Chamada ​(2019)​, ​uma ficção ​sobre a resistência de alguns professores da rede pública estadual a uma péssima infraestrutura escolar e a dificuldade do acesso à educação para alunos jovens e adultos.

Entre as notícias e reportagens sobre a temática trans no Brasil, um dos pontos que ainda mais circulam são manchetes sobre assassinatos a sangue frio pelos quatro cantos do país, notícias sobre a dificuldade de empregabilidade, polêmicas envolvendo transfobia e casos de suicídio.
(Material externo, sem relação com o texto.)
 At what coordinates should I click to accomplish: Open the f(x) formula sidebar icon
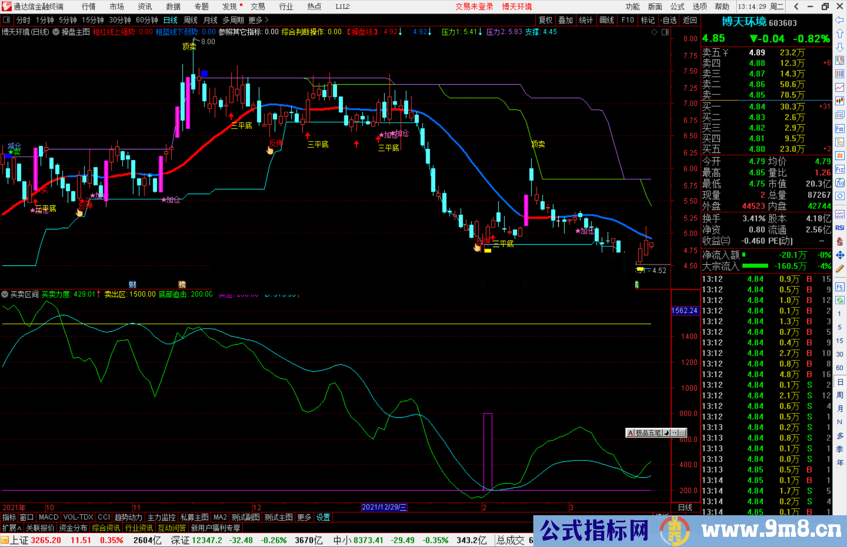(840, 183)
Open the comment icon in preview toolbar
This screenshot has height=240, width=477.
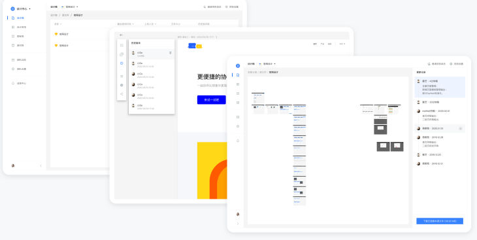122,45
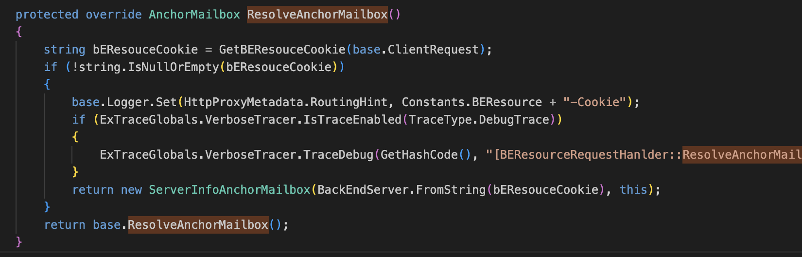This screenshot has height=257, width=802.
Task: Click highlighted ResolveAnchorMailbox in the final return statement
Action: click(x=198, y=225)
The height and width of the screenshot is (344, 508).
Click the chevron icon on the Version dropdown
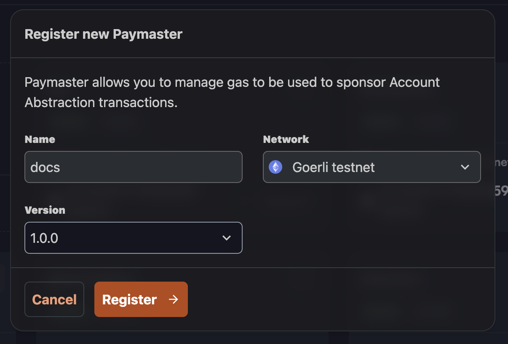pyautogui.click(x=227, y=238)
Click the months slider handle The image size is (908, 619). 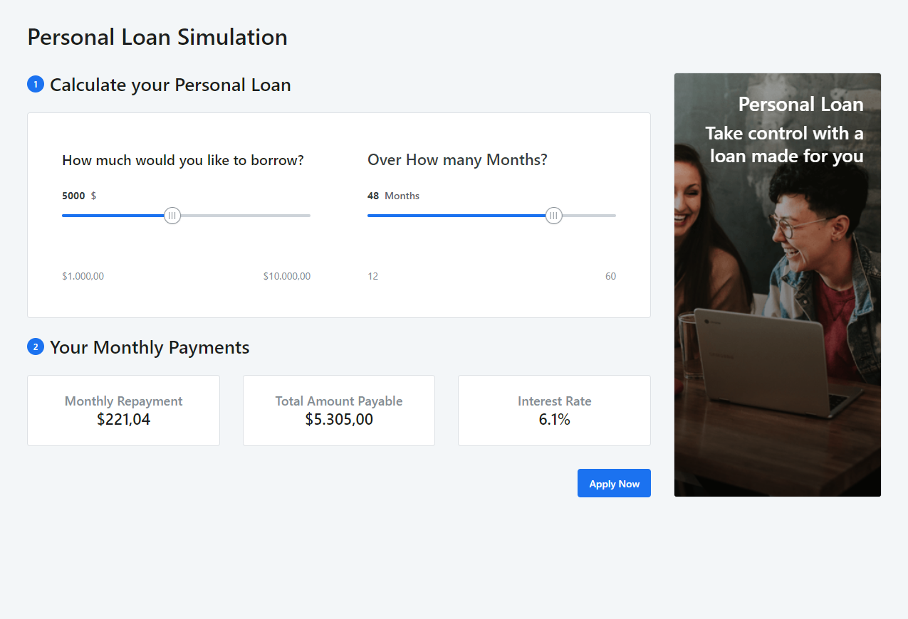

Um dos pontos positivos e que tiveram grandes alterações durante os últimos anos foram relacionados às oportunidades para sujeitos transgêneros: mesmo que sejam mínimas, houve um considerável aumento de iniciativas voltadas para inserção no mercado de trabalho, reconhecimento no mundo dos esportes ou em espaços conservadores, além de uma melhoria na legislação. Por mais que os casos de assassinatos a sujeitos transexuais e travestis ainda são frequentes, posso notar um certo movimento dos veículos midiáticos em iniciativas e oportunidades que envolvem uma maior inclusão.